Parenting teenagers has its ups and downs. Get advice from Mumsnetters here.

Passive and incurious DSS

6 replies

dobbinsleftleg · 08/08/2022 11:11

Asking a query for my DH about DSS, as I don't have kids of my own and its a long time since my own teenage years!

DSS is 17 - he's been no trouble to anyone, ie no teenage rebellion (so far). DH is worrying about him because he's coasting at school and underperforming in exams, and doesn't seem to know what he wants to do when he leaves school - his grades aren't good enough to go to Uni even though he's clever enough and has expressed his intent in the past. He doesn't seem to grasp that pretty soon he's going to need to go out into the world and stand on his own two feet. He's a great kid but lives in his own bubble. He's incurious about the world around him, doesn't have any interests other than gaming and seems very passive about life choices in general. This is nothing new, he's always been like this but we'd kind of assumed he'd start wising up by now.

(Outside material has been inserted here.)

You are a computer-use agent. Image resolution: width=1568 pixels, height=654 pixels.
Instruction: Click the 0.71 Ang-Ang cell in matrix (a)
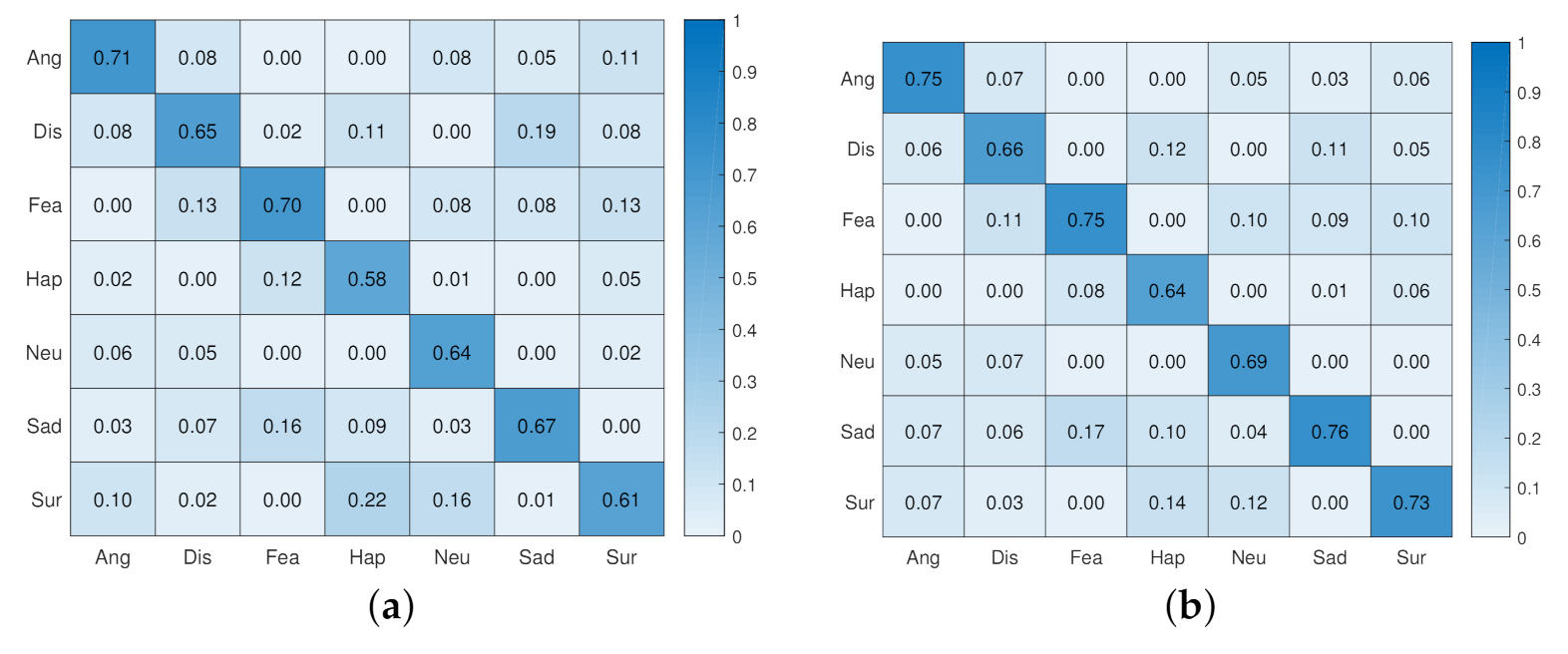113,57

Basically - is this still normal at 17, or is there anything we can be doing to light a fire under his arse encourage him along? He gets levered out of bed by 11.30am during weekends and holidays, even if all he does then is sit on the sofa and play youtube videos. We get him to cook basic dishes for tea every now and again, DH does the blunt "shower and wear deodorant for the sake of everyone in the house" talks. Over the years we've been encouraging when he's shown the start of an interest (eg scouting) but they've all faded away fairly fast. There's been nothing new for years now.

OP posts:
ivejustgotthis · 08/08/2022 20:22

Hi, just bumping for you, I don't have a17 year old yet but this sounds sort of normal, at least no major problems, I suppose they will work it out all of a sudden when they need cash/housing/prospects! Obviously anyone would suggest 'ND?' but if they are not struggling exactly they may just be a late starter (which is also an ND thing, but may not need a label if they sort themselves out in the end).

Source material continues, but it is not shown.